[What the task requires]: Write out the material word for word, everything from the line containing "Increase Absolute Minimum" down to the line containing "coord(675,262)", with both of those lines included.

Data on locating visible targets
○ ○ ○ ○ ○ ○ ○
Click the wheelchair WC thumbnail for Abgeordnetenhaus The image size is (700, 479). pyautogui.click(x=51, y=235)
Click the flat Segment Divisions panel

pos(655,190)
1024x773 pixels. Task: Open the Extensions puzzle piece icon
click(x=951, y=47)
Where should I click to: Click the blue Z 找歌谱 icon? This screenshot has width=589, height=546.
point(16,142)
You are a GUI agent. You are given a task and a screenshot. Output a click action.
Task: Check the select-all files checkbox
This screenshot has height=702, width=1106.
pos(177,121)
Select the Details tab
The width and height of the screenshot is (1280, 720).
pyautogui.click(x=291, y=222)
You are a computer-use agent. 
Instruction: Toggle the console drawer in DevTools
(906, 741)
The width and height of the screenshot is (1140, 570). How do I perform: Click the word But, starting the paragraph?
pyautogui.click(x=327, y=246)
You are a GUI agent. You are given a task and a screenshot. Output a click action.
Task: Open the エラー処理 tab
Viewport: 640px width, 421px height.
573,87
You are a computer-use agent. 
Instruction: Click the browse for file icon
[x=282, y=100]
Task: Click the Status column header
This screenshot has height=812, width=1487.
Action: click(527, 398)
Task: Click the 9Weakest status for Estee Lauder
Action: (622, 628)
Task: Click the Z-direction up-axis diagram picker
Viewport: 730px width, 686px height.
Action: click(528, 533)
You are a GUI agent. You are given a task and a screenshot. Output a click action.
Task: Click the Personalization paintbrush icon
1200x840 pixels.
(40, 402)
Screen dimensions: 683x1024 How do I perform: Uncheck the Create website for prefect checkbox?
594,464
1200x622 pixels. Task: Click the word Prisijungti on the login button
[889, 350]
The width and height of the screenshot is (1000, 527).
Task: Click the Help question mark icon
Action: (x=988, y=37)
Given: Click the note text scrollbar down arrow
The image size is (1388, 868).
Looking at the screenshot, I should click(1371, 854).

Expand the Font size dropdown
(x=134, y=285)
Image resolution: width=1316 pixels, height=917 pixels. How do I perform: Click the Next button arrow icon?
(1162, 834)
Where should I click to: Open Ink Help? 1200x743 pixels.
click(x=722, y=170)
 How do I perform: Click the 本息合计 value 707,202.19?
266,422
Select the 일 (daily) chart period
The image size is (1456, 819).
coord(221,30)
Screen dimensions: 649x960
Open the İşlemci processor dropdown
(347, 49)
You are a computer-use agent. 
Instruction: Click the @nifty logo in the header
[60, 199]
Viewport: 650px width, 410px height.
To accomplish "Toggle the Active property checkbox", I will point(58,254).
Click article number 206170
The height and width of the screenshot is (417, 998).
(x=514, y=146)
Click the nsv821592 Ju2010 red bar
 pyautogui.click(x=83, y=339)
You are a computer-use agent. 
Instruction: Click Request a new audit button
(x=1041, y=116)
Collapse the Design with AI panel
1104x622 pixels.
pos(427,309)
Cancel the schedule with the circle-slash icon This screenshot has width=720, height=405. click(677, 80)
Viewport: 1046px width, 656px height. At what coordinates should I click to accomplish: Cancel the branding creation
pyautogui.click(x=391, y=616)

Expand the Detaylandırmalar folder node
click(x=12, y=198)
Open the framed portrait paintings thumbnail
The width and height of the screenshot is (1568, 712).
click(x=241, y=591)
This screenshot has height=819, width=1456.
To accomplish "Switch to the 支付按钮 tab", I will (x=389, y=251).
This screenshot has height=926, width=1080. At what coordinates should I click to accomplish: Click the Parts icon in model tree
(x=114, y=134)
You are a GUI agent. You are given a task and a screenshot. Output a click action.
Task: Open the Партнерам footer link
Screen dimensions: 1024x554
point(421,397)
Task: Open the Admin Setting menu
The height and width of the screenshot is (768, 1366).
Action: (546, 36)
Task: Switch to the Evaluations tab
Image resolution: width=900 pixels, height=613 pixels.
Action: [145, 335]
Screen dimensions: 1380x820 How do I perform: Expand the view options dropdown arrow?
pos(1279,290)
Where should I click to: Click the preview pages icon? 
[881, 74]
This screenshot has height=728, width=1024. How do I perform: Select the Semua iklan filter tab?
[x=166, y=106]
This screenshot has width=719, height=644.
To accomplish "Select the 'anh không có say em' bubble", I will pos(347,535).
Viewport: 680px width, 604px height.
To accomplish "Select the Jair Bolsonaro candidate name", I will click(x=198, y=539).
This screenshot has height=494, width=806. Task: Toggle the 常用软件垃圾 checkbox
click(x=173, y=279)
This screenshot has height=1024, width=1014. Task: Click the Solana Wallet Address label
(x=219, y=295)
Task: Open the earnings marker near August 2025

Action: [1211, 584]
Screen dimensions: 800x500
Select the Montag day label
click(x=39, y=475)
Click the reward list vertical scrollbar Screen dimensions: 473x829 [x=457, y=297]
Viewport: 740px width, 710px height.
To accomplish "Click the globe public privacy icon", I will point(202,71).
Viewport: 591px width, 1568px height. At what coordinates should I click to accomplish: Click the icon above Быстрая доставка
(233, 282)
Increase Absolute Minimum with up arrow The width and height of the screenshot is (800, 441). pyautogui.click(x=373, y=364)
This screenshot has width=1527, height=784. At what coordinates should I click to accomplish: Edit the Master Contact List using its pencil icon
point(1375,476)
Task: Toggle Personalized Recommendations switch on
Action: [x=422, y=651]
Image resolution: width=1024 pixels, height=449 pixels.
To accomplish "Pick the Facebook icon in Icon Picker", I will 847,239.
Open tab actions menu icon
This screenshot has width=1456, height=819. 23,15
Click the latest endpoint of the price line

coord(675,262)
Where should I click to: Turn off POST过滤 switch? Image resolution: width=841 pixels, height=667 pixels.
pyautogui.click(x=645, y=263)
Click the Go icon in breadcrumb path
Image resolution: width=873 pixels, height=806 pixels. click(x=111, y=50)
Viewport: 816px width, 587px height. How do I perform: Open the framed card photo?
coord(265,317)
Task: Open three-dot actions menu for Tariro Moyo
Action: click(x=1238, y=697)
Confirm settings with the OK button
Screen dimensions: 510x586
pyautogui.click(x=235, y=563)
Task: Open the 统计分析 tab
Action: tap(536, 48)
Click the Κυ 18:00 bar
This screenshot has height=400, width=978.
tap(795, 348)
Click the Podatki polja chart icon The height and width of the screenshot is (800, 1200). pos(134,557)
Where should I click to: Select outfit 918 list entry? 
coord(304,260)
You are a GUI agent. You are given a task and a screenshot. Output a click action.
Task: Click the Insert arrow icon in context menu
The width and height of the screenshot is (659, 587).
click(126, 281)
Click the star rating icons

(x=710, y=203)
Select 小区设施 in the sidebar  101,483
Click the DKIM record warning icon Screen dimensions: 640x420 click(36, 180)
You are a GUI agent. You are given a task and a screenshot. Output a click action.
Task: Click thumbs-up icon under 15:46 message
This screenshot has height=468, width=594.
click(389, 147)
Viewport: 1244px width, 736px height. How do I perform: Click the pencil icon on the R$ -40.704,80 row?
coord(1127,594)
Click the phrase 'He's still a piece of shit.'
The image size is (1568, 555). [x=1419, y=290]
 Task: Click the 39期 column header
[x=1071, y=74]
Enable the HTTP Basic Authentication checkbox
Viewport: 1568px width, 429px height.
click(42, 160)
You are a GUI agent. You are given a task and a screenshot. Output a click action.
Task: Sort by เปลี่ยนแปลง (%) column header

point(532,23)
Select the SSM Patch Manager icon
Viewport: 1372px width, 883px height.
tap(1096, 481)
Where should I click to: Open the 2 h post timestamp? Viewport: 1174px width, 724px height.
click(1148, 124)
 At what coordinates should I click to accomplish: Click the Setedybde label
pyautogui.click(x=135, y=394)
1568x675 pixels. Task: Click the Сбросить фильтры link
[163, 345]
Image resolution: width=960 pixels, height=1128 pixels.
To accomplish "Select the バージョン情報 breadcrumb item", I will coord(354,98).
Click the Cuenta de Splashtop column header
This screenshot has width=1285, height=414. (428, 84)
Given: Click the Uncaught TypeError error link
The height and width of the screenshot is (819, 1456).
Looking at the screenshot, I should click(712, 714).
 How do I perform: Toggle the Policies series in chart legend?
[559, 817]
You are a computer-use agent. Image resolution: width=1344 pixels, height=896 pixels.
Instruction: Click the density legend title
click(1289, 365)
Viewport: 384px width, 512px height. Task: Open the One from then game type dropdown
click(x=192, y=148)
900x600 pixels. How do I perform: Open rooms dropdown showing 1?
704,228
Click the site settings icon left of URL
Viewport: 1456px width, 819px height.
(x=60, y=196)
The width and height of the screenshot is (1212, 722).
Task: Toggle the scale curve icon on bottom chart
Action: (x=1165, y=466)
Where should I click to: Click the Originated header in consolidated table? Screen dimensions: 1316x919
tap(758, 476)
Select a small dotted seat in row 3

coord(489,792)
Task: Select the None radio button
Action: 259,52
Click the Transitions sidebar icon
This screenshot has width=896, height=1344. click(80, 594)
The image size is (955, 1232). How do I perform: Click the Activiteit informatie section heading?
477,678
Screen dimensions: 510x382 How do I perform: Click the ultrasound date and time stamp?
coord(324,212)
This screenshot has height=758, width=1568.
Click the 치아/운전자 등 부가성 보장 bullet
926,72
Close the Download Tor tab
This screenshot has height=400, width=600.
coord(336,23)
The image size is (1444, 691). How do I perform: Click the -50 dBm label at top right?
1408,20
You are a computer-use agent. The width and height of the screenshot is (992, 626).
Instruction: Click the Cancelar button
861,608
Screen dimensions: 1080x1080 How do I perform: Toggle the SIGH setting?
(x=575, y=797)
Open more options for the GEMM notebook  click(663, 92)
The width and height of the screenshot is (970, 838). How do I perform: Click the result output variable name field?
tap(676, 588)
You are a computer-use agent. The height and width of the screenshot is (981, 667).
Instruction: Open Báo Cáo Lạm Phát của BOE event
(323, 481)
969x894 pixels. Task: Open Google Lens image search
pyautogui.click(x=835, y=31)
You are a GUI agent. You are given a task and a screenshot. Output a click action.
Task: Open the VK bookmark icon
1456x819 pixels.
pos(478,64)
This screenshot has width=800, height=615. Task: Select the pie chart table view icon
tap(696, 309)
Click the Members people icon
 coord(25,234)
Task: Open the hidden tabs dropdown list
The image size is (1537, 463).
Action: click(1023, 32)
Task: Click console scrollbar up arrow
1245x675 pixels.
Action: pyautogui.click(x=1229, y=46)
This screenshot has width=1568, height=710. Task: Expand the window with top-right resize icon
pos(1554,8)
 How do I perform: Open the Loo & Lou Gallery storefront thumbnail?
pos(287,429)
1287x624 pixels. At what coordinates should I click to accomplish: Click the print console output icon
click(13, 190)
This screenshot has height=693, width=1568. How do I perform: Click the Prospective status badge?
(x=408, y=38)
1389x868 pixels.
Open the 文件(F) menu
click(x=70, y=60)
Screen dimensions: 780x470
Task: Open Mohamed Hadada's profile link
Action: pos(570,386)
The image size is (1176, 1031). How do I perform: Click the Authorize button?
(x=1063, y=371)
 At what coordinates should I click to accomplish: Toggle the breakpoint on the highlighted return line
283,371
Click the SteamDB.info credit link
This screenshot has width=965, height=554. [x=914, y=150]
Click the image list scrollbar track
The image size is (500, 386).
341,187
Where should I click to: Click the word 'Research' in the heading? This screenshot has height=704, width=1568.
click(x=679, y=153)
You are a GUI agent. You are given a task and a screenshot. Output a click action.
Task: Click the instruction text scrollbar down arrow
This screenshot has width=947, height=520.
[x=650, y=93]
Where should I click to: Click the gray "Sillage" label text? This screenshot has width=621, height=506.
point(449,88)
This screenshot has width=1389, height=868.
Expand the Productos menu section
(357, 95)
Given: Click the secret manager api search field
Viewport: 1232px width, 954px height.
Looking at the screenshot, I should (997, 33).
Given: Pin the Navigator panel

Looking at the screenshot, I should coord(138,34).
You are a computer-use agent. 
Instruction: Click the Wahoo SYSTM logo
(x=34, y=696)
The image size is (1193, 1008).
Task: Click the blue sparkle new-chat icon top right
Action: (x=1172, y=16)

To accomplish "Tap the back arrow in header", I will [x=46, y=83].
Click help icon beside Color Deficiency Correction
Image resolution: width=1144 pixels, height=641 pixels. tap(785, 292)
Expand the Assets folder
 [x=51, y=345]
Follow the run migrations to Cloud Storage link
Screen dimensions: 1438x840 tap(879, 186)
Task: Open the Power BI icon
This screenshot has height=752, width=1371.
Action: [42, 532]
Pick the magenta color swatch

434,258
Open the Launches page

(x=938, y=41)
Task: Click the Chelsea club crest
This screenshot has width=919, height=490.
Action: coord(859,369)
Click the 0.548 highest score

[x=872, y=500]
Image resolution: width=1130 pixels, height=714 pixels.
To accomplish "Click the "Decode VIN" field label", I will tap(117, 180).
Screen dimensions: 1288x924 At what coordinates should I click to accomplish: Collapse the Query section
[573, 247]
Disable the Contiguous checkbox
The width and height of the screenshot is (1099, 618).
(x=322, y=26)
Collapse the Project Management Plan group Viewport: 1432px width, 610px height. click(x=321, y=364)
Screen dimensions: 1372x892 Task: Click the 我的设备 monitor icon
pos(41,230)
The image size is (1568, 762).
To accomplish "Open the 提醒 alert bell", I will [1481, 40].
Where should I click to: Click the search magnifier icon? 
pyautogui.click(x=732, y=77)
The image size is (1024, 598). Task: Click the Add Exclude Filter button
○ ○ ○ ○ ○ ○ ○
[Answer to the task]:
Increase Absolute Minimum with up arrow The width and height of the screenshot is (800, 441). pyautogui.click(x=373, y=364)
This screenshot has width=1527, height=784. At what coordinates should I click to accomplish: Edit the Master Contact List using its pencil icon
point(1375,476)
Task: Toggle Personalized Recommendations switch on
Action: [x=422, y=651]
Image resolution: width=1024 pixels, height=449 pixels.
To accomplish "Pick the Facebook icon in Icon Picker", I will 847,239.
Open tab actions menu icon
This screenshot has width=1456, height=819. 23,15
Click the latest endpoint of the price line

coord(675,262)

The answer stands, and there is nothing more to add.